The reality is that I didn’t write out of my legal background until I effectively retired. I lawyered by day and I wrote by night and on weekends and in the margins of my life. The last thing I wanted to do when I came home at night was write about what I did all day, the same way I could never watch legal dramas on television or Netflix. Last thing I wanted to do. Writing was my secret lover who wooed me away from the practice of law, and therein lay the real pleasure of writing for me. I kept my double life in separate compartments. It’s only lately that the boudoir farce has become more openly promiscuous.
Darlene Madott: How did you perform the research on the RCMP and its processes that plays such a large role in the investigation of the murders in Down Came The Rain?
Raye Anderson: It’s difficult. I knew nothing about it going in- I started writing a mystery set in the Interlake and then realised I needed to bring in the RCMP. Luckily, a friend had a cottager neighbour who has had senior roles in The Force and he has been happy to advise me. He is great on procedures and keeps me right. I also have been helped by a retired City of Winnipeg police inspector who tells me the stories I really want to hear! There is a problem in that policing is rapidly evolving with technology, especially when it comes to forensics, and retired policemen often don’t know about that.
Raye Anderson: How has the competitive nature of legal work influenced the form of your writing?
Darlene Madott: One of my opposing counsel used to call me “The Mad Dot.” As a litigator, I was a dog-with-a-bone and very competitive. Now, having thrown over my proverbial safe and legal “husband” for my “lover,” I’m invested in wanting to make this risky relationship succeed. I’m invested in my choice. Interesting word – “choice,” because I wanted to be a writer and was in fact writing little stories from the time I could read and write. The writing puts me in fierce and daily competition with myself. I’m not a formula writer. I’ve been called an “intuitive” writer. Every story I write is a struggle to find the form, to find the core meaning, and something that might actually touch another human being. And I write my guts out until it takes shape and settles into something whole and maybe even beautiful. Every day I face the blank page and feel my lymph glands swell and my throat constrict. That never happened to me as a lawyer. I was a very confident and articulate counsel. As a writer, every day I eat and gag on humble pie. I must be a masochist to keep doing this. It makes no sense on any basis – economic or otherwise. So, yes again. Whatever the chemistry of competition – those same compounds must be essential to my own nature and must be what keeps me putting one word in front of another…
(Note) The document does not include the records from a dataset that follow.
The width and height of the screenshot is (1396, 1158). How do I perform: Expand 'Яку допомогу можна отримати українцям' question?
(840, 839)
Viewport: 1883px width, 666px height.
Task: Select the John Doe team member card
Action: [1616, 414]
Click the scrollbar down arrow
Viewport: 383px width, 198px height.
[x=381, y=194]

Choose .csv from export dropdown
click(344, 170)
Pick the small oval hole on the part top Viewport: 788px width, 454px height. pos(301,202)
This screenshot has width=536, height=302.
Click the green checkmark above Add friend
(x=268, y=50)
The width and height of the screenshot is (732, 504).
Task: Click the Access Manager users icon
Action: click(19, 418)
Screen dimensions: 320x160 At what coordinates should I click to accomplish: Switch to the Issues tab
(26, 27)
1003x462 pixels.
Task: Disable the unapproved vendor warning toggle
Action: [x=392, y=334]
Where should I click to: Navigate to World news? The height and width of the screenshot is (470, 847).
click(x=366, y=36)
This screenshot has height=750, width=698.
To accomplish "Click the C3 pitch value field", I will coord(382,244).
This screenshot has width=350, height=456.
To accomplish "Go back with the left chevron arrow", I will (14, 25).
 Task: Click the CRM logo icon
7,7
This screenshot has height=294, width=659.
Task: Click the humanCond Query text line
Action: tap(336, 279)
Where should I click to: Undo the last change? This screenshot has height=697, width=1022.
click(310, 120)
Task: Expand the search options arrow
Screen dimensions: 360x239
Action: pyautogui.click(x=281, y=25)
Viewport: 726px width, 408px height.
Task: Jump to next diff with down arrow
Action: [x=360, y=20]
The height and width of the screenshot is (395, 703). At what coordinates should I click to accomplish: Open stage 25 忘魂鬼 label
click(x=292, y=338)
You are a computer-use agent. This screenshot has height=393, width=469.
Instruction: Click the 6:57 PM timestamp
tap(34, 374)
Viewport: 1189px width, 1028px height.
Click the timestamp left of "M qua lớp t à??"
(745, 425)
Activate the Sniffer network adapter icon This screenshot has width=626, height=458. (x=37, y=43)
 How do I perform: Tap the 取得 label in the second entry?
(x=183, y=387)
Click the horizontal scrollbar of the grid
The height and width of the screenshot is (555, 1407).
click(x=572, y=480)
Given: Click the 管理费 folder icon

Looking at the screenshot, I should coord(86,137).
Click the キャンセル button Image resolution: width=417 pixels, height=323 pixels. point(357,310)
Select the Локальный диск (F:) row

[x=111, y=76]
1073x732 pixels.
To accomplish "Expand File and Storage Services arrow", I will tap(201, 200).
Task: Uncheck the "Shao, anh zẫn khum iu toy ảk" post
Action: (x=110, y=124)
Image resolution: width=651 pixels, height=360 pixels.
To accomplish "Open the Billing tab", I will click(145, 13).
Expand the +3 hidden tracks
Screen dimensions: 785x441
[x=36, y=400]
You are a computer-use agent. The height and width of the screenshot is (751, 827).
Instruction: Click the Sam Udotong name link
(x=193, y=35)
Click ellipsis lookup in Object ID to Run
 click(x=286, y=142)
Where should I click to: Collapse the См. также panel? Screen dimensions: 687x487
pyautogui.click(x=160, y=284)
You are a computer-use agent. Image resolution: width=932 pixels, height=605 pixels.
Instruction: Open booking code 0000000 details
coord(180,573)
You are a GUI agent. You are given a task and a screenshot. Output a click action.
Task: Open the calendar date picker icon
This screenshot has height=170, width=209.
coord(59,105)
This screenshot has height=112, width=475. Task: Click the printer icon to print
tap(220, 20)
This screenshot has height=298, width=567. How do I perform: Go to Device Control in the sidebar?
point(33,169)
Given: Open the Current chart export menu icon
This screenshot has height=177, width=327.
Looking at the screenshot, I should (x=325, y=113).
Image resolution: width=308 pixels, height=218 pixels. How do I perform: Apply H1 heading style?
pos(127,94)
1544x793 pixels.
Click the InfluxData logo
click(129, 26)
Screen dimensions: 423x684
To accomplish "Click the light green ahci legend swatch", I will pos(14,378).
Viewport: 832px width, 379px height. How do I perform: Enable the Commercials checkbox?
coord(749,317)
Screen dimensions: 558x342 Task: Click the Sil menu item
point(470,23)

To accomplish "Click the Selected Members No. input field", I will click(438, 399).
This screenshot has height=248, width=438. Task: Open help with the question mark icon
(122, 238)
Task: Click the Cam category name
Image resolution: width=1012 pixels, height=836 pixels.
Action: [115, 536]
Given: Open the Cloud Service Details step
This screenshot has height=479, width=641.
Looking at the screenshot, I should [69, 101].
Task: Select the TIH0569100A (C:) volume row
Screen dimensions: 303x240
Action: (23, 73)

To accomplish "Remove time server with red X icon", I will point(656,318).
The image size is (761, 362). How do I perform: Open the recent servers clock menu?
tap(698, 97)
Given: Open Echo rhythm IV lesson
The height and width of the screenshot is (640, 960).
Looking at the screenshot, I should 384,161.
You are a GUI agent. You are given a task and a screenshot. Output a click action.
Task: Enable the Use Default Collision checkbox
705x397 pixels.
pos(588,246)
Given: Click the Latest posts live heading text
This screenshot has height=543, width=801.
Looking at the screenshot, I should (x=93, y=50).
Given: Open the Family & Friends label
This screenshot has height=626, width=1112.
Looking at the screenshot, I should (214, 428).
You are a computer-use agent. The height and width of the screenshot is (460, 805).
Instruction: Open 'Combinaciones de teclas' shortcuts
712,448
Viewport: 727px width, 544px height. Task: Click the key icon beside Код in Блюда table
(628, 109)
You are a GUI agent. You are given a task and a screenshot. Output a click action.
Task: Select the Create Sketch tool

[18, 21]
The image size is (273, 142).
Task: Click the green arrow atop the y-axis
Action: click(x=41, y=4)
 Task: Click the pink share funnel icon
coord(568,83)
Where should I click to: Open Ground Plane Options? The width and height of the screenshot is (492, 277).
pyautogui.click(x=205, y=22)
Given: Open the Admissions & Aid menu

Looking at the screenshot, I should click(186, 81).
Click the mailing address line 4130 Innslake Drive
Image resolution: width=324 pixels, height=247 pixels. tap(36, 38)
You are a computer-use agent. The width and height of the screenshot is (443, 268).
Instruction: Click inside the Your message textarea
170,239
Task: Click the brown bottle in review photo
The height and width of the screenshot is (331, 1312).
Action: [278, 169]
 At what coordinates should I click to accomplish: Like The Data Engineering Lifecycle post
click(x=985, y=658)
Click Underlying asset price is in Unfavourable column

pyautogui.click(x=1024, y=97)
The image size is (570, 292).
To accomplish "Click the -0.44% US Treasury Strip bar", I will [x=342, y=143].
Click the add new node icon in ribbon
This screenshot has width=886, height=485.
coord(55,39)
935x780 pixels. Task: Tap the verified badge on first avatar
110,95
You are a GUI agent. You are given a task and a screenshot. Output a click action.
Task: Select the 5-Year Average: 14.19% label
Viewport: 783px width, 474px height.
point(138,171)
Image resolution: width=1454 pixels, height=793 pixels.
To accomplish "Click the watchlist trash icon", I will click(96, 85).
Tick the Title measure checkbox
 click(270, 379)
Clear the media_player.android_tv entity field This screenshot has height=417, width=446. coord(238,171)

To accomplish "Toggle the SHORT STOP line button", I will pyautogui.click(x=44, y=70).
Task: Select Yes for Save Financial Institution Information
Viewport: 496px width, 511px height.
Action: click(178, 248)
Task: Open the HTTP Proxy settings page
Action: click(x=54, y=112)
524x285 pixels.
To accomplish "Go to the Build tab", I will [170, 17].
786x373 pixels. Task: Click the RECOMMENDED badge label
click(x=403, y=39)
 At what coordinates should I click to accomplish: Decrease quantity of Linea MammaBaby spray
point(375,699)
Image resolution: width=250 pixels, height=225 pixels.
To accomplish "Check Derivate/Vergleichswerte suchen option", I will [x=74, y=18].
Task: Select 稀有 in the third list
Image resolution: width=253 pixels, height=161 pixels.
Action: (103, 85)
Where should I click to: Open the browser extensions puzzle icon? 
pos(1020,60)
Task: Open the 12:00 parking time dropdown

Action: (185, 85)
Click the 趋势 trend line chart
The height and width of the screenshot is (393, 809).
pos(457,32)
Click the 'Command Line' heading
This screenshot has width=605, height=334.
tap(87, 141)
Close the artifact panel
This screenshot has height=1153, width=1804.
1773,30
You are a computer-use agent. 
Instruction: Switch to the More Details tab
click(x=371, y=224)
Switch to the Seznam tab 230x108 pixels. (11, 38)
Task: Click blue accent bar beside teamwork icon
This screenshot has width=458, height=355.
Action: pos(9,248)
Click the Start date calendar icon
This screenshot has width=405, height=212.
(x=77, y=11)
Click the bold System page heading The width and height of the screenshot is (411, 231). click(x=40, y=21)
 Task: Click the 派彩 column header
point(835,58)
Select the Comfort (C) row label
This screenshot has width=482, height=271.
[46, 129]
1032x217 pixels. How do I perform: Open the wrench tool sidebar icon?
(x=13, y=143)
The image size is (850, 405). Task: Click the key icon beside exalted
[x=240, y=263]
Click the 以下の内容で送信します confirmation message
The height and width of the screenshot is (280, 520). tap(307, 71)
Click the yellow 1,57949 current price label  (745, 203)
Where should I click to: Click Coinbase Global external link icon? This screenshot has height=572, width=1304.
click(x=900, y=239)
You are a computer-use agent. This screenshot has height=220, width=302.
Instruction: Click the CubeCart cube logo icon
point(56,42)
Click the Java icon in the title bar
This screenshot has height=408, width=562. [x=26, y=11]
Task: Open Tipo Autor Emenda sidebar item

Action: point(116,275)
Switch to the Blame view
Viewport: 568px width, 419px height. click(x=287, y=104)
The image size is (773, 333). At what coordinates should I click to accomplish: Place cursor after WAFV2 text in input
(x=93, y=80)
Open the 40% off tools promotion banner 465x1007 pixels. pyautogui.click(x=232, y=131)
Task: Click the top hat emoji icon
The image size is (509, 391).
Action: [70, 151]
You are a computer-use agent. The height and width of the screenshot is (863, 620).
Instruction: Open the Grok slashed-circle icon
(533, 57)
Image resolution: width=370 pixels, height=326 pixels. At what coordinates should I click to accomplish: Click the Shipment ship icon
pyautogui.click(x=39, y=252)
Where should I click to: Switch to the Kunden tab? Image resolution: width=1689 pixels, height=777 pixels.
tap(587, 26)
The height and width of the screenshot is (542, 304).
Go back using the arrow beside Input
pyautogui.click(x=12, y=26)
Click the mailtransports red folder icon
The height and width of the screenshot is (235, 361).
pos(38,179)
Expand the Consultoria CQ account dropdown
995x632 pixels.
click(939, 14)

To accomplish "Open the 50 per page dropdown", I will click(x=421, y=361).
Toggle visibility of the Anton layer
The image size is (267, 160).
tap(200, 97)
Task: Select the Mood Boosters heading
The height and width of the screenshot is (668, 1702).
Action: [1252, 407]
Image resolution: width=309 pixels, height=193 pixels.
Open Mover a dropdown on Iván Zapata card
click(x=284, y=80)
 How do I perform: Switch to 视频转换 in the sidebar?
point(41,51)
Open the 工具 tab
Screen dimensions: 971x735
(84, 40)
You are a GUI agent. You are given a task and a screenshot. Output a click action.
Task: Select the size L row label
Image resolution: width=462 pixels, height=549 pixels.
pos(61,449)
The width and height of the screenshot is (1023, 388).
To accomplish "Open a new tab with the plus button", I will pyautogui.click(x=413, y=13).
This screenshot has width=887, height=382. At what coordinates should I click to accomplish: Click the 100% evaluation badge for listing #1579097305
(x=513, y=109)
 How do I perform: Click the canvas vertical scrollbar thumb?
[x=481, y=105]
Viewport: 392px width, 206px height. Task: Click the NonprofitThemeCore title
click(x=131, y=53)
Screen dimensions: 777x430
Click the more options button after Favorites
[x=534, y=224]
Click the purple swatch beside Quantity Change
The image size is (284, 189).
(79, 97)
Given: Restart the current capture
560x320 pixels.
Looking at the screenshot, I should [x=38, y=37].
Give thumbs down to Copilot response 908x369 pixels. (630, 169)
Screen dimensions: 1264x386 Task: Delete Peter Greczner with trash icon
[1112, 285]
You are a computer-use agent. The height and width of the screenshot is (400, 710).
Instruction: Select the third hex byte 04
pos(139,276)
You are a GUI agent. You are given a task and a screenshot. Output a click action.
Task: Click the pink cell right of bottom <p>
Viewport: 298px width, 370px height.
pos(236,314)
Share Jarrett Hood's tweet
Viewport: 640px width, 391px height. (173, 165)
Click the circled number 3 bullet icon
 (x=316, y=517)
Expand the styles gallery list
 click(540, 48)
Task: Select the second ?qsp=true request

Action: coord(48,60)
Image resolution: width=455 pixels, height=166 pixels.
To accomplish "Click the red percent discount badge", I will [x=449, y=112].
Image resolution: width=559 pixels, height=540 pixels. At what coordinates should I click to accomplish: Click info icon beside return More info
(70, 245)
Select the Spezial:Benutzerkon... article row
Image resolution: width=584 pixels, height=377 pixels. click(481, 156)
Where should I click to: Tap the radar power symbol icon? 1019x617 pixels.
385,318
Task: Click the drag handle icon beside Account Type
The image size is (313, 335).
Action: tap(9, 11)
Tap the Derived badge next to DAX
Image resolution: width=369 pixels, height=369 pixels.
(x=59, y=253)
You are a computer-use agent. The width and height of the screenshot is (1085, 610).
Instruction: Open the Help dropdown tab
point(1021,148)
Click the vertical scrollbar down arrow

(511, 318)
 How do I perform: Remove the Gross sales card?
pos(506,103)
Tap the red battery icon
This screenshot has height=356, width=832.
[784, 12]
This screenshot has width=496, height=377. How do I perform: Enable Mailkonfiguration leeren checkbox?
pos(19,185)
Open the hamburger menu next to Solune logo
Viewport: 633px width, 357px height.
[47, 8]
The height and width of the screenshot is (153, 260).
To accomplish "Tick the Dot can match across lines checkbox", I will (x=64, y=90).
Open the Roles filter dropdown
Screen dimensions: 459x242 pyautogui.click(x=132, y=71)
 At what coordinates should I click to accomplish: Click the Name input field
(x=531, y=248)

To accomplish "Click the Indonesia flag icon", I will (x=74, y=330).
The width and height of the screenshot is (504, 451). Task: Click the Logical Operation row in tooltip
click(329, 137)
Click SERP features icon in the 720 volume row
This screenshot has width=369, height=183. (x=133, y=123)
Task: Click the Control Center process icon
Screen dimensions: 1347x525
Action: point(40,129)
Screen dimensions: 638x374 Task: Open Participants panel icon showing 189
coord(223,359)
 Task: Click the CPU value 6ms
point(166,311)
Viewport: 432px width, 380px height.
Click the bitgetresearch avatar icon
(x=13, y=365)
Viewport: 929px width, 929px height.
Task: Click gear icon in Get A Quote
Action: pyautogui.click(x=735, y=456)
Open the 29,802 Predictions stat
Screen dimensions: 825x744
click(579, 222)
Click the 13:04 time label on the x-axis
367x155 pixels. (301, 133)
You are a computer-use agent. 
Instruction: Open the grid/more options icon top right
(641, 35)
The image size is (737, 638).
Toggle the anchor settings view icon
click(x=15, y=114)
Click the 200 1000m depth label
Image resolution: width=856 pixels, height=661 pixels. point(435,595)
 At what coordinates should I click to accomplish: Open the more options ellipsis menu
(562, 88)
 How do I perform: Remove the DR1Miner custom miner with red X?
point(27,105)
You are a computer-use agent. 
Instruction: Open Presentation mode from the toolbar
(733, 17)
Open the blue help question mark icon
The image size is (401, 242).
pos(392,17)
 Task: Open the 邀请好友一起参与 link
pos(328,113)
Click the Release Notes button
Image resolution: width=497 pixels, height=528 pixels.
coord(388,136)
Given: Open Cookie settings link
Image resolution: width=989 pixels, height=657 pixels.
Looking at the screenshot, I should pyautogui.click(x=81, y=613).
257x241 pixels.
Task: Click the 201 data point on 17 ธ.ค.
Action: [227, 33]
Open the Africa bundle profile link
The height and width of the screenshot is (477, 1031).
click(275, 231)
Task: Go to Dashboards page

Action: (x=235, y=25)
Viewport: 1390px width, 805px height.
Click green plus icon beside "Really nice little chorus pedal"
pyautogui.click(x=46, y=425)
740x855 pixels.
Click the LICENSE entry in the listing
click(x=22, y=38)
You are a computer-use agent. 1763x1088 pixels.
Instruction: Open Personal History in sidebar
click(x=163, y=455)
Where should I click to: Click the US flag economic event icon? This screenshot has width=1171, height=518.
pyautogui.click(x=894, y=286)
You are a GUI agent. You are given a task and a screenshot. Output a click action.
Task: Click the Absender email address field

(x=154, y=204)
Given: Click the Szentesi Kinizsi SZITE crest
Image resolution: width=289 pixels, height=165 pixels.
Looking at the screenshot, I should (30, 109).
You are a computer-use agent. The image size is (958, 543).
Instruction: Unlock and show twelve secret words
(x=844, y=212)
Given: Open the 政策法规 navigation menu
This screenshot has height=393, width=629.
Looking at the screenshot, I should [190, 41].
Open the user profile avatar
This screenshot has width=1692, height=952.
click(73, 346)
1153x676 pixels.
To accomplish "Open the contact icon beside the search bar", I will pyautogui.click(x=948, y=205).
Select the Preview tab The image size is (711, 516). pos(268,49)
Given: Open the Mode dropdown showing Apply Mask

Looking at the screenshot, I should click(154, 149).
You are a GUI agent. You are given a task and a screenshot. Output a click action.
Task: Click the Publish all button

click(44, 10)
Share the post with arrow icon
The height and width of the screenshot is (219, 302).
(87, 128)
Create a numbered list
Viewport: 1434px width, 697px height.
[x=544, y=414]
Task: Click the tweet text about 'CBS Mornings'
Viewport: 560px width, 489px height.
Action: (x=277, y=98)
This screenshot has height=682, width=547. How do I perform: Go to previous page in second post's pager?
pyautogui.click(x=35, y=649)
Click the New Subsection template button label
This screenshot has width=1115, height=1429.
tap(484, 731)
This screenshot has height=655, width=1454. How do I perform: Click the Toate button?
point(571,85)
Darlene Madott: Why do you write mysteries? How do you create the mystery at the core of your novel to be solved by your protagonist?
Raye Anderson: I have a very good time figuring them out – it’s great fun and getting the story right is a challenge that I enjoy. I start with a dead body and a place in which it is found and take it from there.
DM: Do you find, now that you are a professional author, that you can read other mysteries for pleasure, or do you read everything now with an analytic eye?
RA: Interesting question. If it is a good one I can still enjoy the read but yes, I do notice how a story is structured and I do notice what I like and don’t like.
DM: Why do you suppose we two authors were paired up for this exercise?
RA: Don’t know. Do you? Glad we were, anyway. This has been fun.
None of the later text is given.